(Collected data entries)
*** Begin section ***

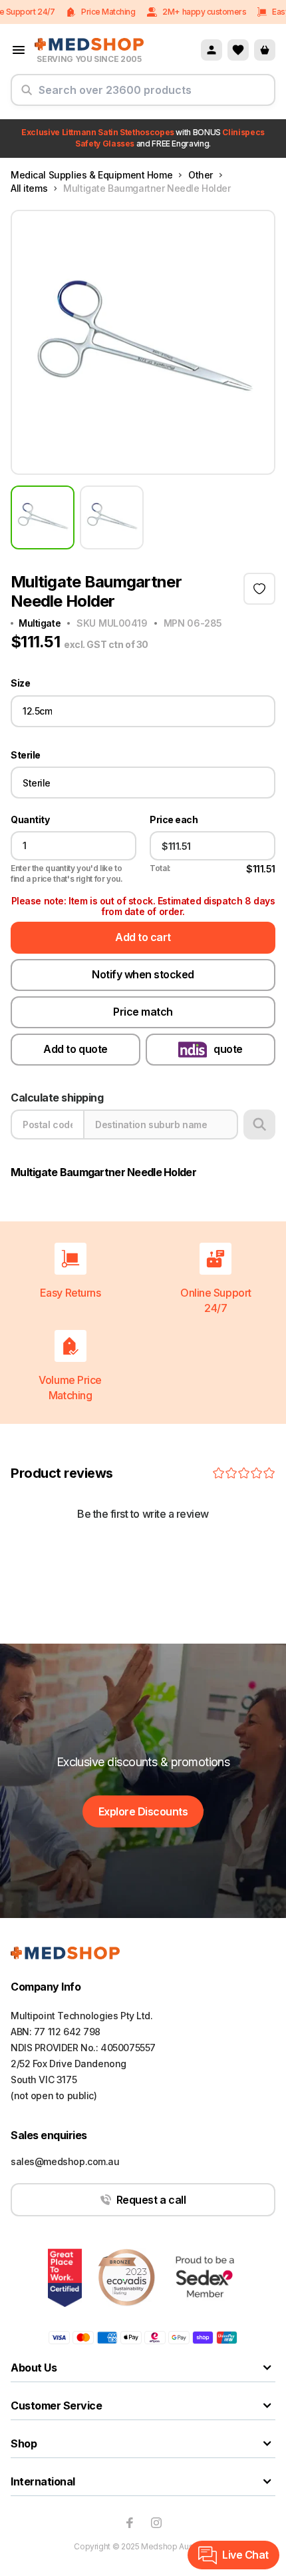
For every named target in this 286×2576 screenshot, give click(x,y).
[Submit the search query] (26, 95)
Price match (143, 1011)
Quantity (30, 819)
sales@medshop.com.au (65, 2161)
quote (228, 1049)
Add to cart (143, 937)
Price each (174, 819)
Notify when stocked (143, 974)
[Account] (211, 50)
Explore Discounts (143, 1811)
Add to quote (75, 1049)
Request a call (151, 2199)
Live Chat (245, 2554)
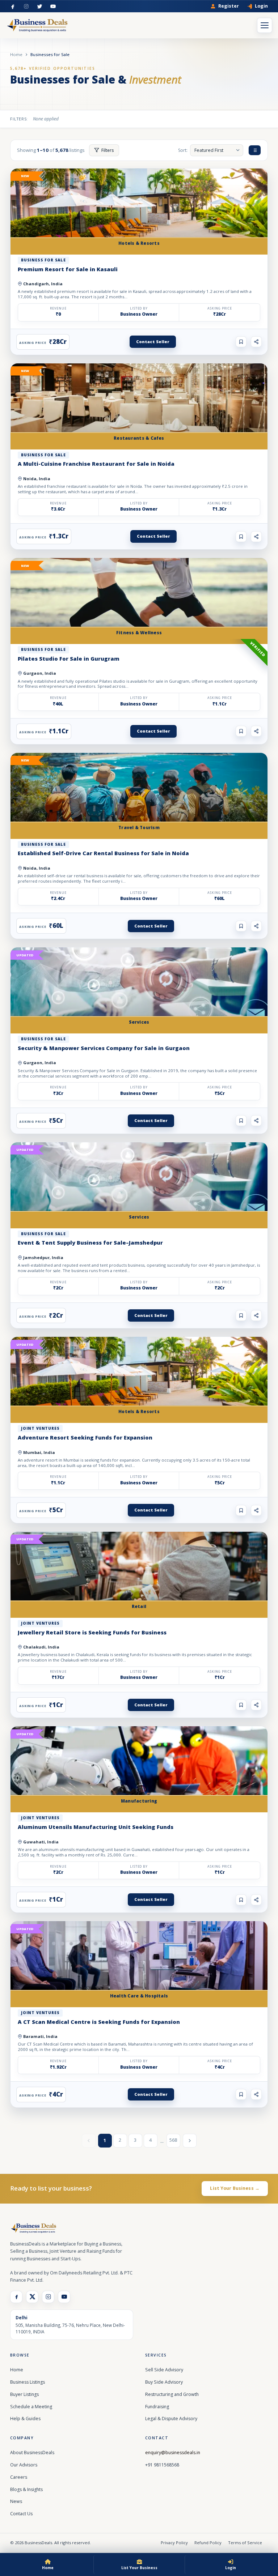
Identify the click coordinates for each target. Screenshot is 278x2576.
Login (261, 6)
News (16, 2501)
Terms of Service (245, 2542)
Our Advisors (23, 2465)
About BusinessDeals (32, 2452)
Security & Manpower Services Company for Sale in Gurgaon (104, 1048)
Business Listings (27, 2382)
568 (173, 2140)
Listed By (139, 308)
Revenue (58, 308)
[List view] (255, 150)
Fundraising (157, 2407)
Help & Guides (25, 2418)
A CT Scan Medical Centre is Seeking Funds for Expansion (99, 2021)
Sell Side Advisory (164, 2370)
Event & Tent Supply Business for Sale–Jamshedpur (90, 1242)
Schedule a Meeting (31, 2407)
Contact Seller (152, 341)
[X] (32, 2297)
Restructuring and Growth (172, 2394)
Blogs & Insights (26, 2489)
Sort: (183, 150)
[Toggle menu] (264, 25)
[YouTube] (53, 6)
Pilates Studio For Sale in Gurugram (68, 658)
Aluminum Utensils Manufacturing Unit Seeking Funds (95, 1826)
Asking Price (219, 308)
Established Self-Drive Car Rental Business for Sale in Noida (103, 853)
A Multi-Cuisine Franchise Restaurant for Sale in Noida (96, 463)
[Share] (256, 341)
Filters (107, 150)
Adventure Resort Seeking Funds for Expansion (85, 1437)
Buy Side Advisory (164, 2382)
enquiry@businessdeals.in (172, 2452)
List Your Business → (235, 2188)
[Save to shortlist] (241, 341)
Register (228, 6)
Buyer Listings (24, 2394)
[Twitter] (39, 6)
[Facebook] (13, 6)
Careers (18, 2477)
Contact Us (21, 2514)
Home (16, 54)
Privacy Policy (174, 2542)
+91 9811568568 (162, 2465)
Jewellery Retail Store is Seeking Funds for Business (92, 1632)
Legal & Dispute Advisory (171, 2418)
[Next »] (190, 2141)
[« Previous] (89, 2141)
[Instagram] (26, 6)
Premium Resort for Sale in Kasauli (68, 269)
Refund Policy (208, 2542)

*** End section ***

(Task instructions) Determine how many lines in the data above include the word "each", and state that number only.

(Task output) 2